Posted by: Dave T | Jul 20, 2016 3:49:24 PM

I appreciate the clarification.

"When I use terminology like threat/risk to public safety, I am generally thinking about a person who creates a threat/risk of producing significant physical/financial harm or who may make the general public feel "less safe" about going about their usual business."

As Dave T notes, sounds like 'significant financial harm' was involved here and MLB provides a special "public" connection in that respect. And, not appropriately responding will encourage others to use computer hacking for more financial or other wrongdoing. It seemed to me to fit.

The issue about the proper punishment and the question of scale (replace "no" with some other qualifier, my concern would be different) is duly noted.

Posted by: Joe | Jul 21, 2016 10:19:40 AM

Ugh, Joe, you just can't give up in making a fool out of yourself. Talking about a guy who fortuitously figured out a password and accessed some confidential issues which maybe caused hard and soft costs of $1.7MM to an organization worth hundreds of millions of dollars as a risk to public safety is silly. Yeah, maybe we can lump his conduct into broader categories (but remember we're still talking about his conduct) and maybe then stretch the meaning of public safety well past what people ordinarily think (and to boot label an MLB team some sort of public entity for purposes of determining "public safety"), but then we've played dumb semantic games just to keep you from looking stupid. Yeah, some hackers could be a threat to public safety---this guy, um no, particularly since it almost certainly is not going to happen again (one of Doug's original points).

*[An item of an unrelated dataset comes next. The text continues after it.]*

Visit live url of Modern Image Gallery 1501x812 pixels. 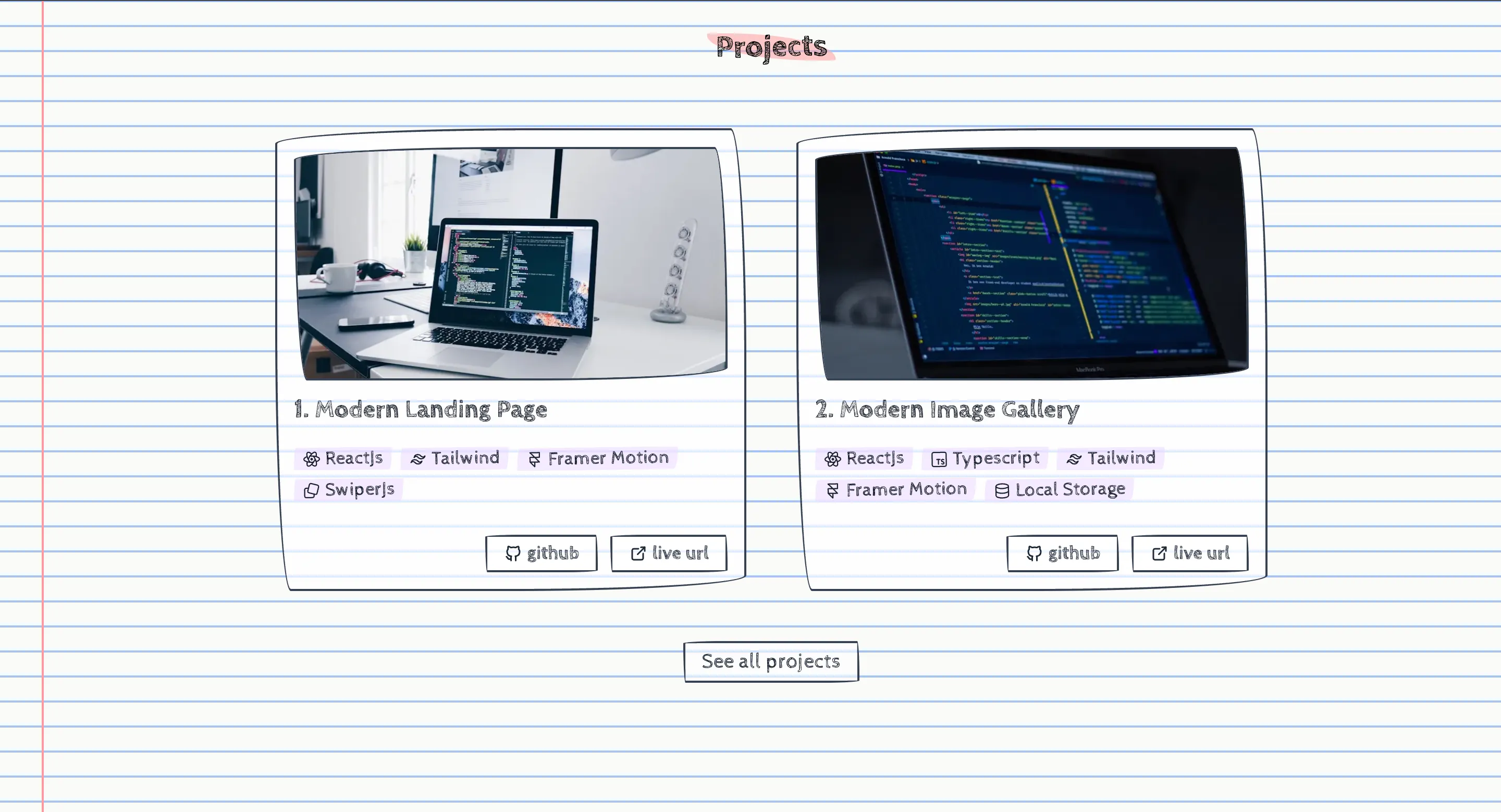[x=1190, y=553]
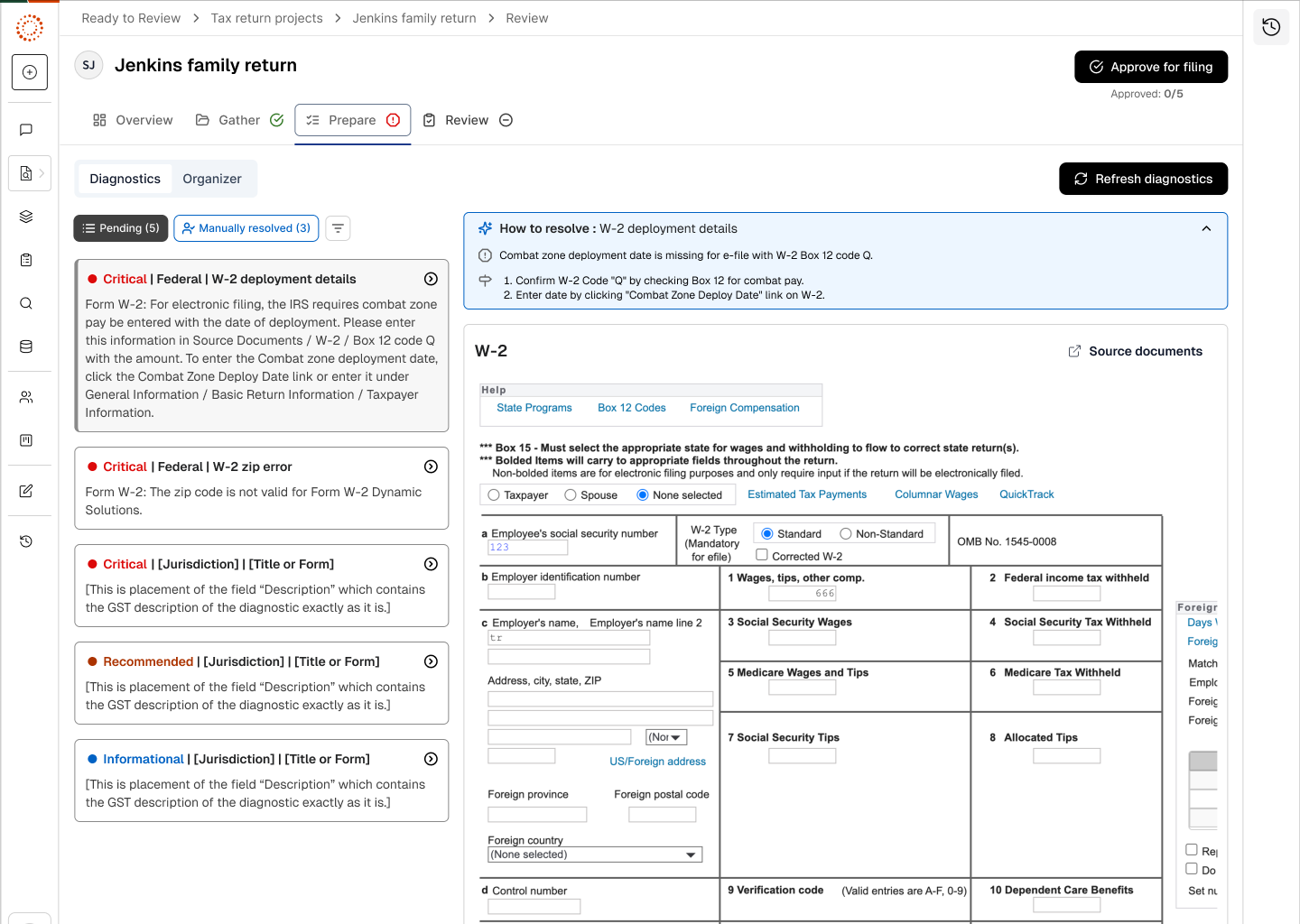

And really, were you really harping on Doug for saying no rather than negligible? No--you're just trying to avoid admitting that your criticisms were, at best, tendentious niggling.

Posted by: federalist | Jul 21, 2016 2:28:54 PM

Doug - what do you think the appropriate sentence here is? One thing that seems to be missing in much of this discussion is the need for general deterrence for white collar criminals. A relatively trivial sentence of 12 months has little meaningful deterrent effect especially where such defenders frequently suffer nothing more than reputational harm rather than longer term consequences associated with other crimes- which may likewise have limited public harm. As for aggravated facts they're readily evident- the defendant repeatedly accessed the database and would have continued to do so had he not been caught. that type of repetitive behavior is frequently a signal for judges to sentence more stringently

Posted by: Giant Angry Bear | Jul 24, 2016 1:37:21 PM

Giant Angry Bear's comment is appreciated.

I do think at times a year sentence for a white collar prisoner will be harsher given the other type of prisoner more often is more experienced in the criminal justice system. The time served in a "country club prison" (which in various cases is probably not a fair term) is one difference. But, for some white collar criminals, the drop-off is much harder for them to bear.

Also, for white collar criminals, an extended post-confinement probation/parole period might have certain limitations that affect their previous standard of living much more. This would be particularly so if it inhibits previous employment and other opportunities. This would also be something to consider when applying punishments, jail time not the only punishment.